ÉNONCÉ 1: Dans les entrées, reprenez les lignes allant de celle qui contient « Image resolution: width=1344 » jusqu'à celle qui contient « the Photos dropdown », en substituant « Collapse » à « Expand » sans rien modifier d'autre. Omettez les images dans la réponse.
------ TEXTE FOURNI
Elle se tourne naturellement vers le théâtre, sauf que sur les planches, quelque chose coince, tremble. «J’ai fait presque 20 ans de théâtre avant de vraiment tourner pour le cinéma et la télévision, raconte-t-elle. J’ai eu beaucoup de belles expériences, mais aussi quelques malheureuses, un peu frustrantes. Sûrement y avait-il des choses qui n’étaient pas en place en moi, qu’il fallait mettre au clair. Ça manquait de sens et ça provoquait parfois de la souffrance. Devant une caméra, je ne ressentais plus ça, ce truc lourd et encombrant. Depuis, j’ai compris pourquoi, avec quoi je me battais. L’amplification qu’exige le théâtre –hausser la voix, faire plus de gestes– m’apparaissait comme une tricherie. Mais ces dernières années, j’ai un peu repris le théâtre avec plaisir. Je me souviens qu’à l’école, j’avais déjà fait un exercice filmé. Ça me semblait facile, évident. Avec le recul, je me dis que je m’étais déjà trouvé des outils d’actrice plutôt propres au cinéma. J’ai continué à me former, à cumuler les outils, parce que je trouve qu’il en faut pour jouer.»

«C’était tellement physique que j’avais demandé un punching-ball, un truc dans lequel je puisse frapper.»

Ces outils, justement, font partie du terrain commun qui la relie à Arnaud Dufeys, qui a proposé son nom dès le début de l’écriture à sa coscénariste et coréalisatrice Charlotte Devillers. A l’image de la technique Meisner, dont l’objectif est de raccrocher à soi, à son expérience propre, le vécu du personnage, mais aussi de favoriser l’écoute et la réactivité face aux partenaires de jeu. Une approche cruciale pour ce film particulier, où l’écoute est au cœur du dispositif de mise en scène. Il souligne ce que l’institution fait à la parole des victimes, une parole répétée à l’infini, qui réactive sans cesse les traumas et finit par s’user. Ce n’est pas le mutisme des victimes qui freine la justice, mais l’incapacité à réagir à la parole. Alors le film en prend le contrepied, et montre, plus encore que des personnages qui parlent, des personnages qui écoutent.
------------
ÉNONCÉ 2: Poursuivez le texte sur le parcours de l'actrice et le film d'Arnaud Dufeys à partir de sa dernière phrase.
------ EXTRAIT DE DONNÉES
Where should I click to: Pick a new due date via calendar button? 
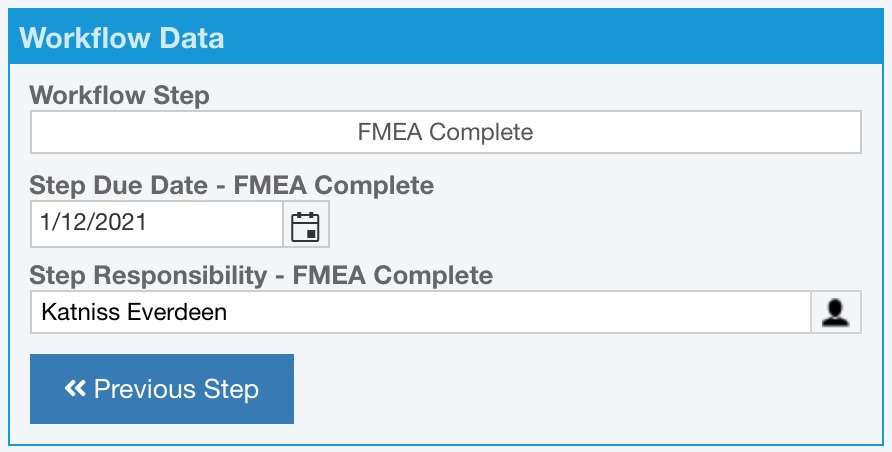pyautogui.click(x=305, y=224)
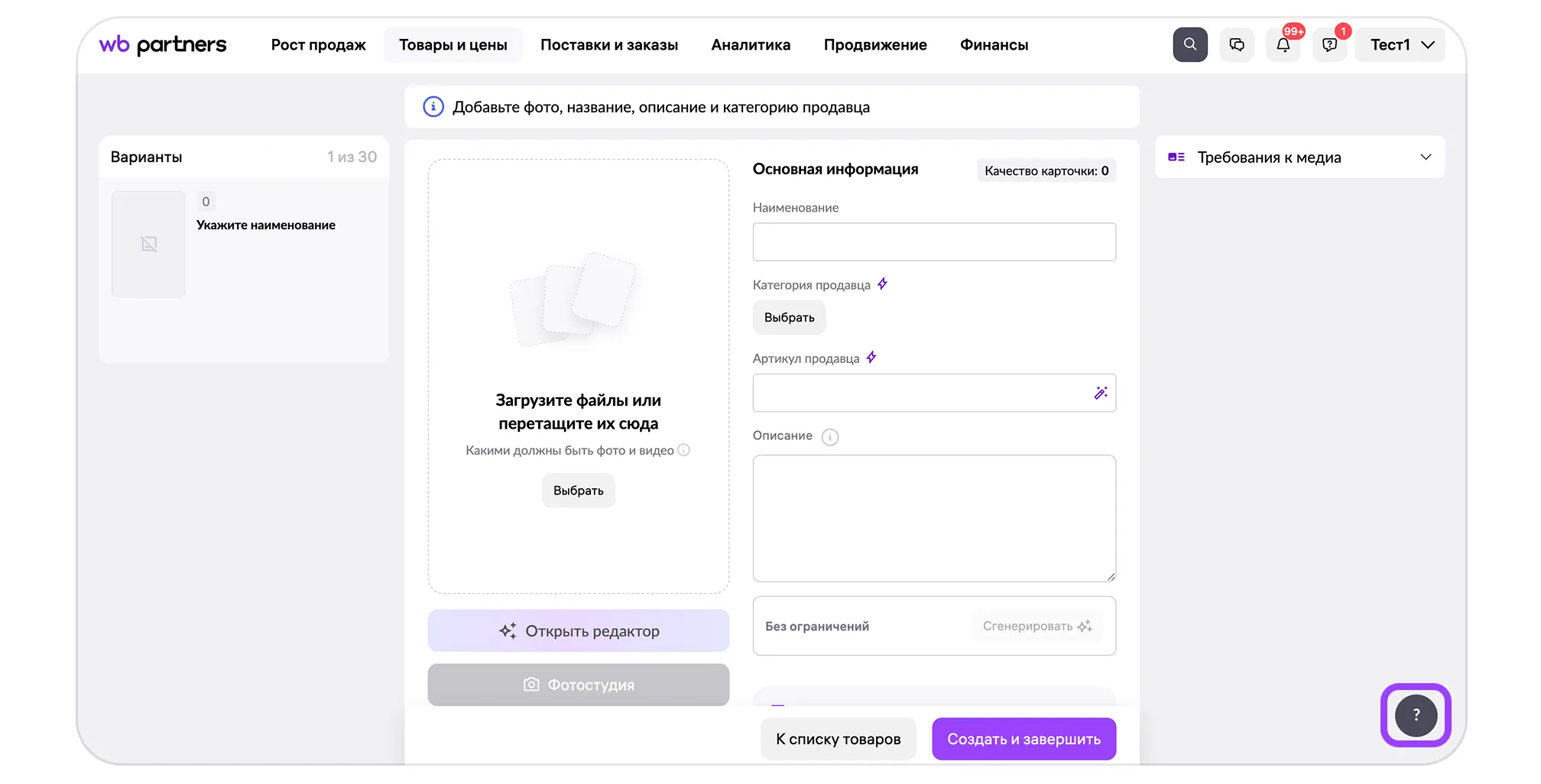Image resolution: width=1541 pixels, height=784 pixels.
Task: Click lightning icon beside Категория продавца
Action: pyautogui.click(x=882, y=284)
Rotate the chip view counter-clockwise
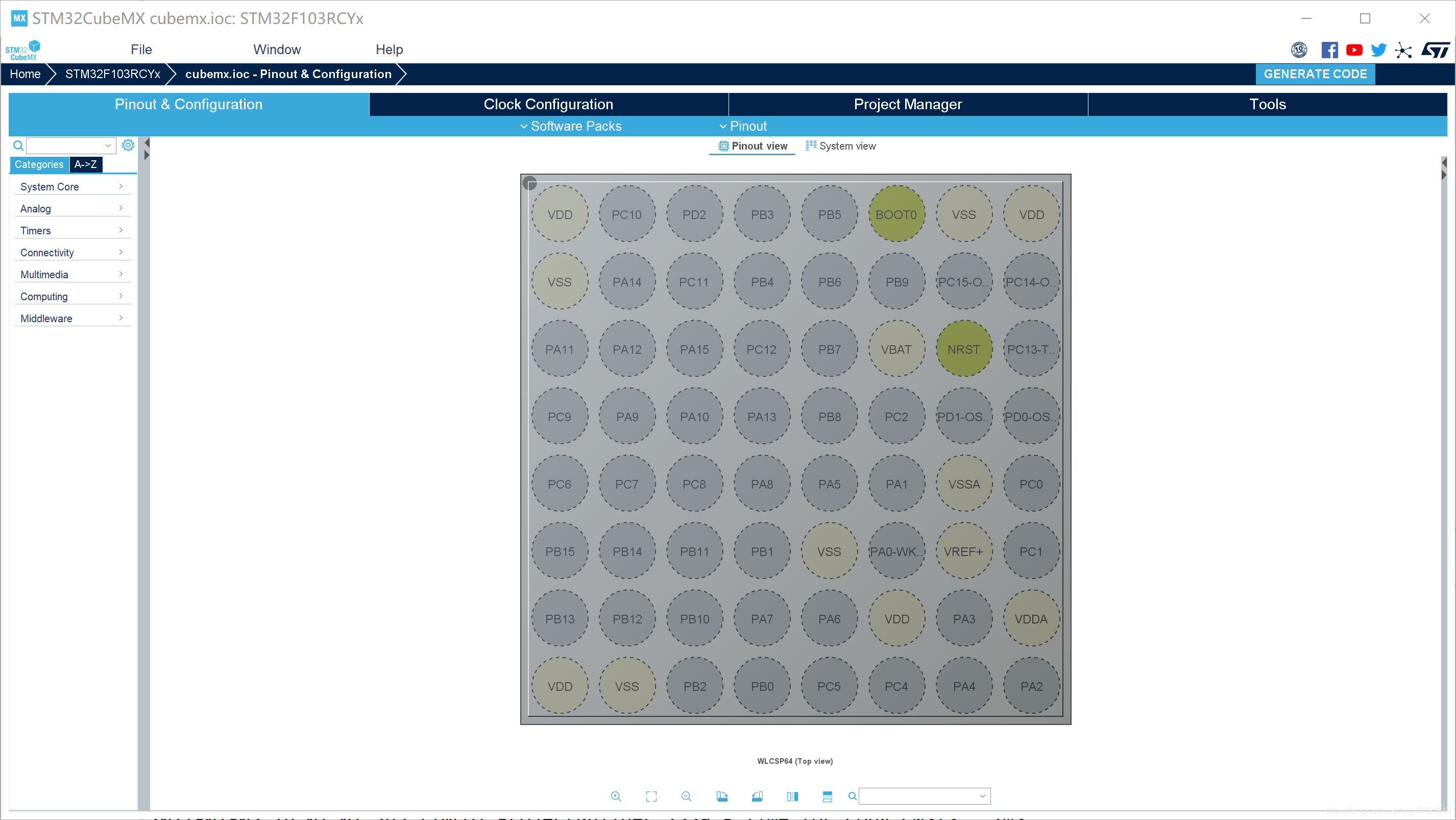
------------
------ EXTRAIT DE DONNÉES
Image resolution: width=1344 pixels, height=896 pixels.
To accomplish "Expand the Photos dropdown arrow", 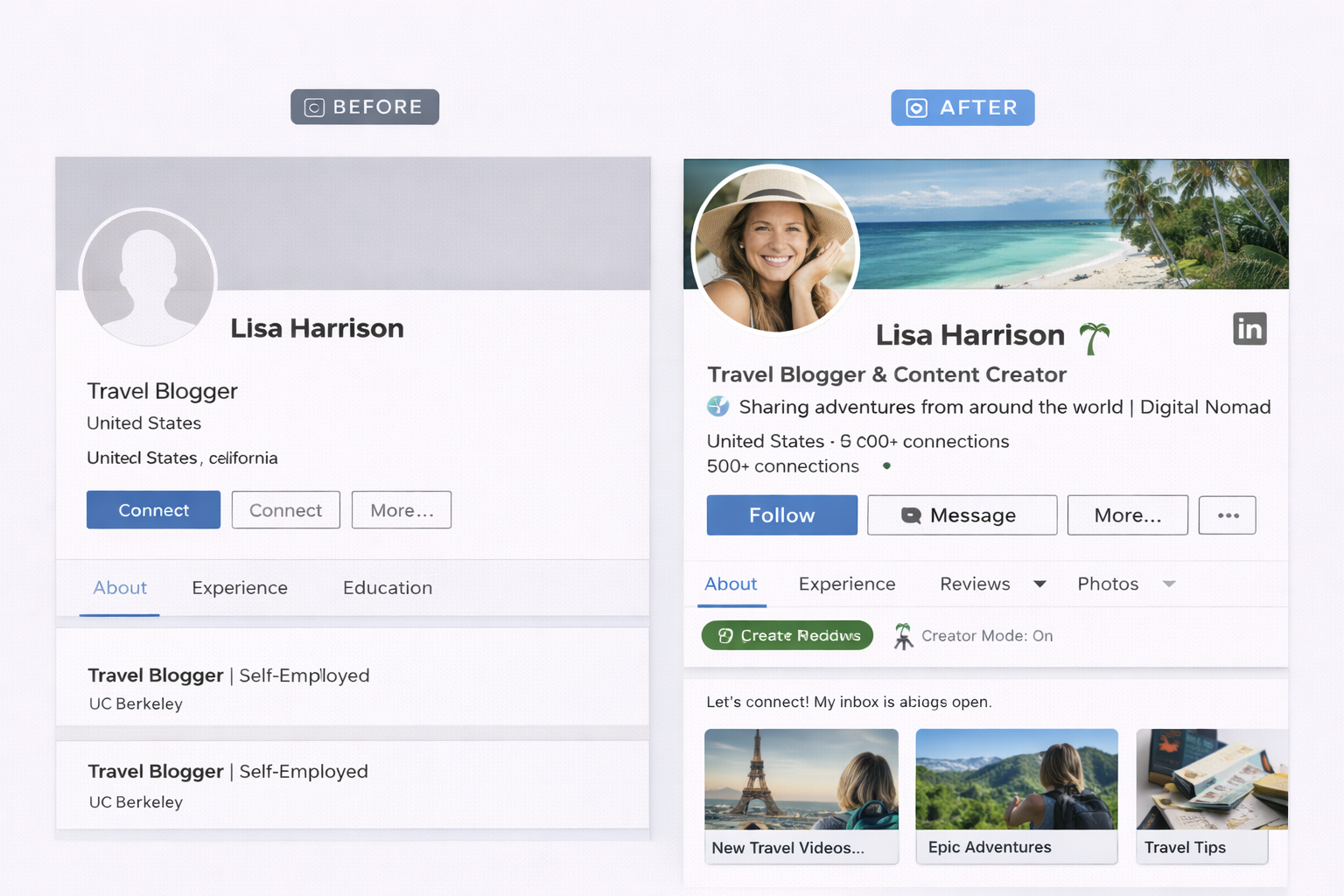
------------
RÉPONSE 1:
Image resolution: width=1344 pixels, height=896 pixels.
To accomplish "Collapse the Photos dropdown arrow", 

RÉPONSE 2:
«Pour être juste au sein de ce dispositif, en tant que comédienne, il faut que l’écoute soit réelle, insiste Myriem Akheddiou. Evidemment, ça aide quand on a de bons partenaires, qui mettent dans le mille à chaque fois. Ça sonne vrai, et ça produit du réel. La préparation est très importante aussi à cet égard, non seulement pour visualiser le background de chacun, mais aussi leur identité émotionnelle. Au moment où je joue, ça change ma façon de regarder, d’écouter, d’appréhender physiquement les autres aussi.»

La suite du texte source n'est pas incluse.